1つ目の「会議資料」というのは、文字通り会議に使う資料で、
「予算(目標)に対して、今どれぐらい注文が来ているか?」
「予算予算(目標)に届いていない原因は何か?」
ということを報告するための資料です。
2つ目の「上司への稟議書」というのは、上司の許可をもらうための資料で、
「この製品を購入転売しても良いか?」
「この製品の値下げを行っても良いか?」
「『輸出のために製品の成分を開示する』という秘密保持契約書を結んでも良いか?」
ということを認めてもらうための資料です。
そして、この作業が一番大変なのですが、なぜ大変かというと、
「部長の性格によって、作らなければいけない資料の多さが変わるから」
です。
部長が細かい人であったり、ネチネチしたタイプの人の場合、
「この製品を購入転売しても良いか?」
「この製品の値下げを行っても良いか?」
「『輸出のために製品の成分を開示する』という秘密保持契約書を結んでも良いか?」
という報告書に対して、いちいち、
「こんな理由じゃダメだ」
「こんな稟議書じゃダメだ」
「今までの販売数量と販売実績をすべてグラフにして提出しろ」
とケチをつけてきます。
そのケチに対して、課長以下、営業部の社員はその資料を作成しなければいけません。
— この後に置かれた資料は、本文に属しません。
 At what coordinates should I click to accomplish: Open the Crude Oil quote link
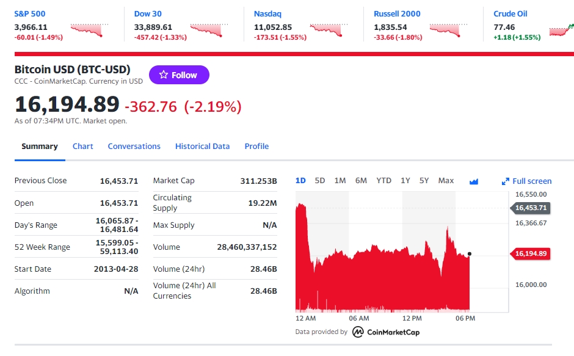(x=510, y=13)
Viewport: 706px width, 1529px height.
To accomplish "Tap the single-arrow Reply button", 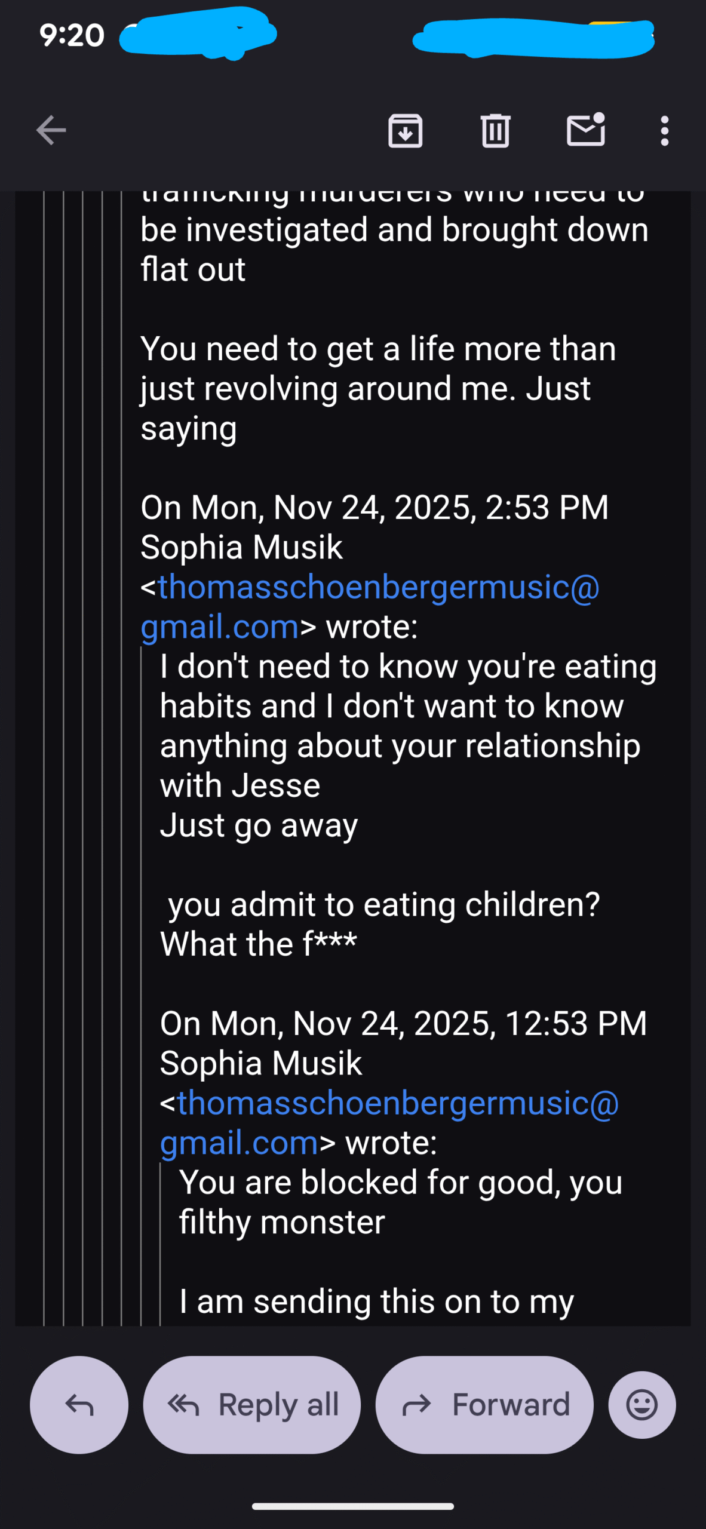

個人的にはこの作業が一番イヤでしたね。苦笑
3つ目の「面談の報告書」というのは、アポイントの内容を上司に報告するための報告書です。面談の報告書には何を書くのかというと、大きく分けて、
- 何のために面談に行ったのか?
- 面談ではどんな内容の話をしたのか?
- 今後はどのような対応を取って行くのか?
の3つです。
「何のために面談に行ったのか?」は、何を書くのかというと、
- 顧客企業の研究員が現在取り組んでいるテーマの聴取
- すでに送った製品サンプルの使用の感想の聴取
- 値下げ依頼に対する回答
といった、面談の目的を書きます。
「面談ではどんな内容の話をしたのか?」は何を書くのかというと、
- 〜氏によると、現在のテーマは「〜〜」であるとのこと
- ・現在進捗テーマが製品化すれば、〜〜の数量が見込めるとのこと。
といった、面談で聞いた情報を細かく書いていきます。
ここで、細かく書いておかないと、後で上司に、
「何でこんなに情報が少ないんだ!」
とキレられます。笑
「今後はどのような対応を取って行くのか?」は何を書くのかというと、
- 販売数量が見込めるため、今後もフォローを継続する
- 次回訪問時は研究同行でサンプル依頼を行っていきたい
といった、今後の対応を書いていきます。営業マンは基本的にネガティブなことを報告できないので、
「こうしたら売れる可能性がある」
という内容を書いていきます。
2.入社する前と入社した後のギャップ
ここでは、
「私が感じた入社前と入社後に感じたギャップ」
について書いていきます。
2.1.営業活動以外の仕事が多すぎる
まず、私が感じたギャップで一番大きかったことは、
「営業活動以外の仕事が多すぎる」
ということです。
上の仕事内容を見てもらえれば、分かりますが、
- お客への訪問(アポイント)
- 工場との納期調整
- 資料作成
と、3分の2は直接の営業とはまったく関係のない仕事ばかりです。しかも、納期調整と資料作成は、
「できて当たり前」
という仕事に分けられるので、この仕事を一生懸命やったところで、営業マンとして評価される仕事ではありません。さっさと終わらせなければいけない仕事です。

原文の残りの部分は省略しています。